> [TO DO]:
[A] Using the passage on shared system libraries, list every action the passage says installers on Windows 9x took or were required to take.
[B] Print the section of the passage on shared system libraries between "Part of the" and "this is why.)", inclusive.
[Opening PASSAGE TO READ section]
There is a reason why Gentoo Linux is not in that list: it's impossible to ship a binary that might work with any combinations of dependencies its flexibility allows.

Given the complexities of all this, you clearly wouldn't want to let a plain user of the system upgrade a system library; things might break pretty easily.

DLL Hell

An example for what happens if you let users do this is what happened a lot on Windows 9x in the 90s. Lacking a package manager, installers typically bundled all the libraries they depended on; at the same time though, due to the way COM works, you needed to install these libraries globally on the system. Theoretically, this works if everyone is polite enough not to downgrade newer versions that someone already installed, assuming perfect backwards compatibility. In practice, the result is the terrible chaos of installers replacing parts of other programs with their own versions, causing them to stop working.

Part of the solution was a system called Windows Side-by-Side (WinSxS), allowing the installation of multiple versions of the same library at once, letting programs request their own specific one. (If you ever wondered why the Windows system directory of the same name is so large: this is why.)

Overall though, this is still a hard problem, with the potential of risking the entire system if you overwrite or add the wrong thing. We clearly need administrators to deal with this, right?
[Closing PASSAGE TO READ section]
[Opening EXTRACTED RECORDS section]
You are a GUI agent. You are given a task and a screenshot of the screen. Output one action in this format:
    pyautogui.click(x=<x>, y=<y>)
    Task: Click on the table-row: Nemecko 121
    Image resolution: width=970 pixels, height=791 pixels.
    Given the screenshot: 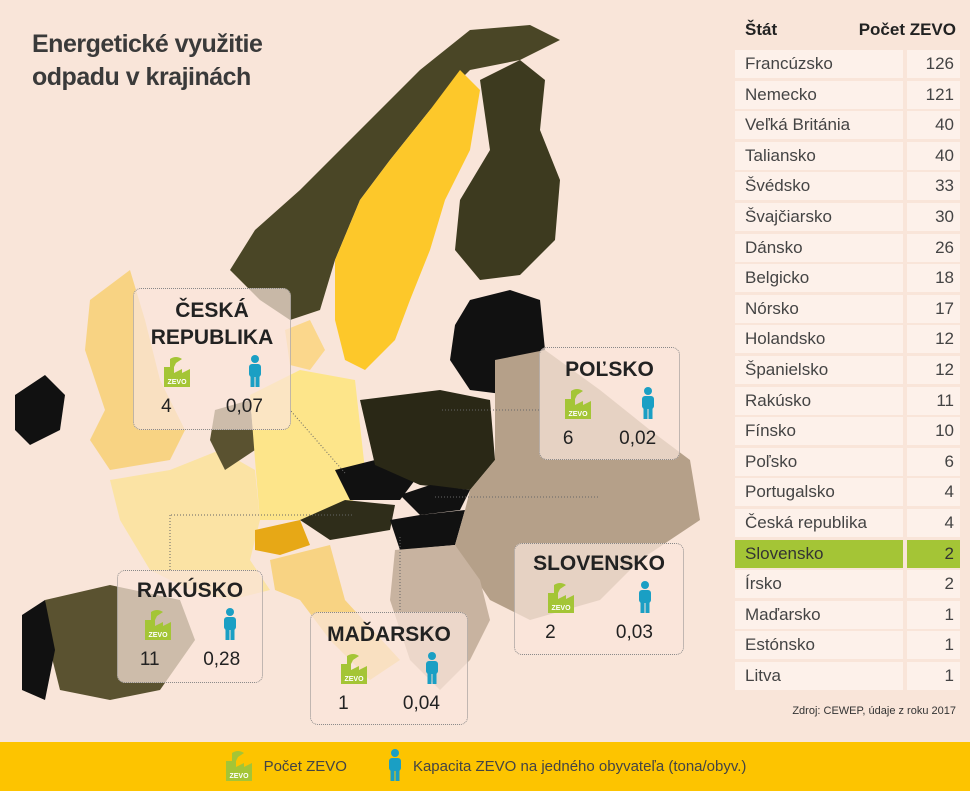 What is the action you would take?
    pyautogui.click(x=848, y=94)
    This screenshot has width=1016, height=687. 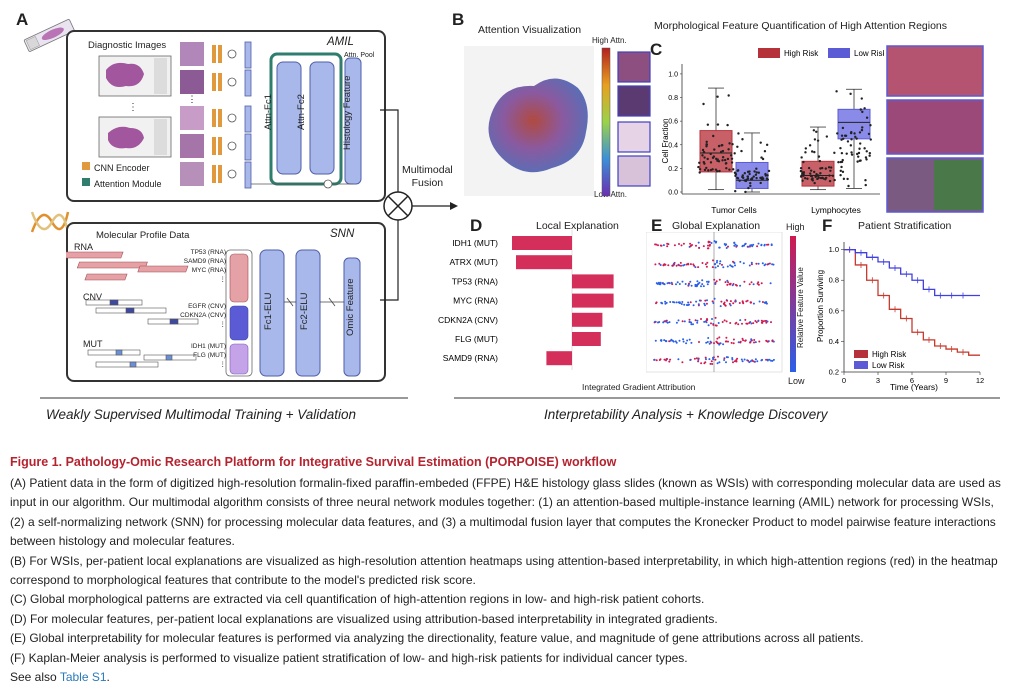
[Closing EXTRACTED RECORDS section]
> [ANSWERS TO THE EXERCISES]:
[A]
- Bundled all the libraries they depended on
- Installed these libraries globally on the system
- Replaced parts of other programs with their own versions

[B]
Part of the solution was a system called Windows Side-by-Side (WinSxS), allowing the installation of multiple versions of the same library at once, letting programs request their own specific one. (If you ever wondered why the Windows system directory of the same name is so large: this is why.)